**Exercise:**
Present the count of lines in the entries below that hold "will", and present nothing else.

**Saved data entries:**
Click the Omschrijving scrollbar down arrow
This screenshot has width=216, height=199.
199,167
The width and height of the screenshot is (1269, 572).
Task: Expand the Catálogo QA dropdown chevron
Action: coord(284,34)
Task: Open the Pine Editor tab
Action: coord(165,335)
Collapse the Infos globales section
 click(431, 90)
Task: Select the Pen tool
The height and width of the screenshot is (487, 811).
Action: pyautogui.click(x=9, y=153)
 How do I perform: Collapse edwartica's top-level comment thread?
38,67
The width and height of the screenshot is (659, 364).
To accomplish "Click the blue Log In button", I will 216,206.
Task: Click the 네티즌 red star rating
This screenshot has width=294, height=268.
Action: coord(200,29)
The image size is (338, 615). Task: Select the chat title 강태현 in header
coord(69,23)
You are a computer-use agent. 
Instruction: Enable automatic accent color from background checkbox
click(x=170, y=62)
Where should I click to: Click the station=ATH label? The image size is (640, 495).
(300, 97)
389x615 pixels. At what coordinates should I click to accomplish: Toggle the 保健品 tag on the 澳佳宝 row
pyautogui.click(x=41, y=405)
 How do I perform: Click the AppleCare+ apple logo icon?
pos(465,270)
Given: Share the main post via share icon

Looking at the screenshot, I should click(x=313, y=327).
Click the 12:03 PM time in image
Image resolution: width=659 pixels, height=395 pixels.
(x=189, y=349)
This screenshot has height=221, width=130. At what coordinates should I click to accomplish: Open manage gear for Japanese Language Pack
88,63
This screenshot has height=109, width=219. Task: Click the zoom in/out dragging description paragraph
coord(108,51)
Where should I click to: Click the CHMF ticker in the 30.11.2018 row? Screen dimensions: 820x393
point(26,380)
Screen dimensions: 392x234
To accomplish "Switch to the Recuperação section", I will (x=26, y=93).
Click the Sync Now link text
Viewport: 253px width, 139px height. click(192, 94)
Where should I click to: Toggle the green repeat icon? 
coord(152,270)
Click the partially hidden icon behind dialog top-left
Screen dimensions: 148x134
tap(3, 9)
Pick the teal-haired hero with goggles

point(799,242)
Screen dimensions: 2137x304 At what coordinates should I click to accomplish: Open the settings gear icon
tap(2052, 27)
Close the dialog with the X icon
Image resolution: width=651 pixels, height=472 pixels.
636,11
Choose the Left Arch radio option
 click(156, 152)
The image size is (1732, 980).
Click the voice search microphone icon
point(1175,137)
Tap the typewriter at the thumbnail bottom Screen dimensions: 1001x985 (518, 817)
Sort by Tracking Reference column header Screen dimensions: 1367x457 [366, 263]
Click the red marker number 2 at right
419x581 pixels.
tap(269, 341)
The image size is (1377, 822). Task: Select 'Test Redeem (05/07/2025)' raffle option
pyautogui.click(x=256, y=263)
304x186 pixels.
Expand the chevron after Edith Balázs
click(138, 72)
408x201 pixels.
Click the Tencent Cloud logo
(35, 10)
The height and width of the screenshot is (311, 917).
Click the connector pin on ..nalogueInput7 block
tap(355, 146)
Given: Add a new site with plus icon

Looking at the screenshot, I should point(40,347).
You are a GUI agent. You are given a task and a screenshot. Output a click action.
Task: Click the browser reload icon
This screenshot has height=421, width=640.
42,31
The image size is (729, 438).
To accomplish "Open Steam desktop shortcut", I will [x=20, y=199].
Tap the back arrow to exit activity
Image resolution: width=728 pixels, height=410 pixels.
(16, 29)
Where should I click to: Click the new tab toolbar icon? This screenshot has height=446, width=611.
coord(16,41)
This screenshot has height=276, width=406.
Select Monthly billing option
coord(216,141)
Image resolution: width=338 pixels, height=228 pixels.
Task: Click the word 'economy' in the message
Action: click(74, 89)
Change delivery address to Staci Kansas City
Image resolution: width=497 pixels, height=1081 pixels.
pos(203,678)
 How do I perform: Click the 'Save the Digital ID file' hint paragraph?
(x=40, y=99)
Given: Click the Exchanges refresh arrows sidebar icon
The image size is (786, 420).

**Task result:**
3